COSENZA Ci sono (anche) un falso numero di protocollo e un falso timbro nella storiaccia dei precari assunti dall’Asp di Cosenza a ridosso delle regionali 2014. Due escamotage, – “inventati”, secondo la Procura, dal funzionario della Regione Pasquale Capicotto e dal sindacalista Franco Mazza – per dimostrare che le domande dei lavoratori, piovute come una manna nel cielo delle clientele, erano valide, validissime, potevano essere accolte. Lo scopo della presunta manomissione era quello di «far apparire l’elenco come formato e recapitato alla Regione Calabria entro il termine di legge». La storia, ovviamente, è complicata: non bastano un timbro e un numero di protocollo. Prima c’è un altro passaggio, quello che inguaia i precari: sono loro, uno per uno, a redigere e sottoscrivere prima la richiesta di accedere al sostegno al reddito (quella con la falsa data di ricezione del 22 luglio 2010), poi la «falsa dichiarazione, inoltrata all’Asp di Cosenza, di avere presentato, alla data suindicata, presso il competente assessorato della Regione Calabria, la richiesta di sostegno al reddito». Sono, secondo i magistrati che indagano, dichiarazioni false che si innestano le une sulle altre. Con un duplice obiettivo: portare i precari negli uffici dell’Azienda sanitaria e alimentare clientele rispondenti alla «politica del consenso».

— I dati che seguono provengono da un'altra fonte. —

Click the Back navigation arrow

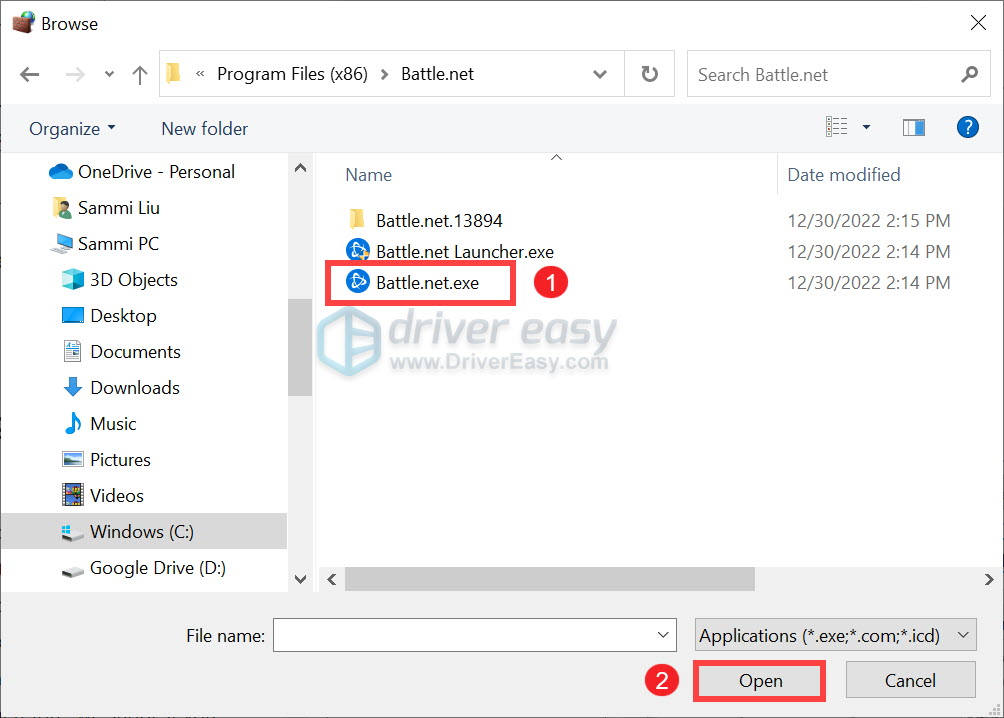(29, 74)
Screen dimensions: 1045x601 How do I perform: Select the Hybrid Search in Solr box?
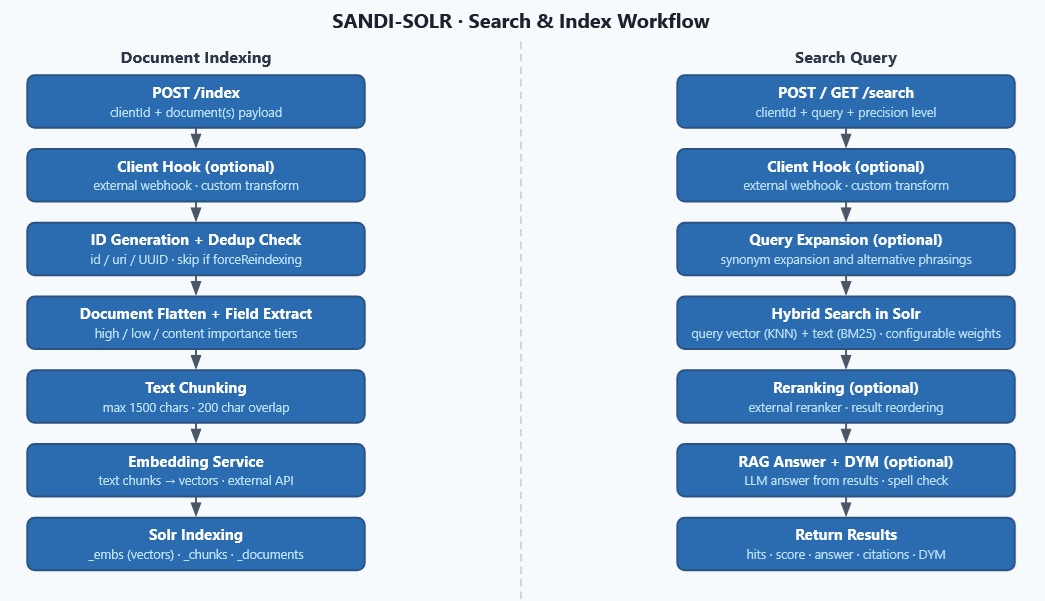click(x=846, y=322)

C’è un convitato di pietra nell’inchiesta che ha disvelato oggi il meccanismo delle assunzioni pre-elettorali: la politica. Può starci, certo, che un funzionario e un sindacalista falsifichino un numero di protocollo. Può starci che due manager certifichino il falso e un altro ne recepisca le osservazioni. Ma quando la concatenazione degli eventi fa sì che il meccanismo si concretizzi a ridosso di una scadenza politica, allora è difficile immaginare che dietro tutti quei “può starci” ci sia una regia politica. È un passaggio che, ovviamente, non sfugge alla Procura. Il pm, infatti, evidenzia che i fatti per i quali si procede sono «cronologicamente riferibili al periodo immediatamente precedente e subito successivo alle elezioni per il rinnovo del consiglio regionale della Regione Calabria del 23 novembre 2014» e si connotano «quale deprecabile caso d’indebita utilizzazione, per finalità “clientelari”, di provvidenze regionali». Quei 133 nuovi precari, dunque, non servivano a rendere più efficiente l’Asp ma a procurare consenso. Già, ma a chi? È probabile che a questa domanda la Procura cerchi di rispondere più avanti.
Di certo i legami dei precari (oggi indagati) con la politica ci sono, eccome. Alcuni diretti – nell’elenco ci sono figlia e nipote dell’ex consigliere regionale Giulio Serra –, altri per manifesta vicinanza – sono presenti i figli di stretti collaboratori di Nicola Adamo. E se l’epicentro dello scandalo è Cetraro, con il sindacalista finito agli arresti domiciliari a ingrossare l’elenco, gli snodi sono anche altri: sindacali, burocratici, politici.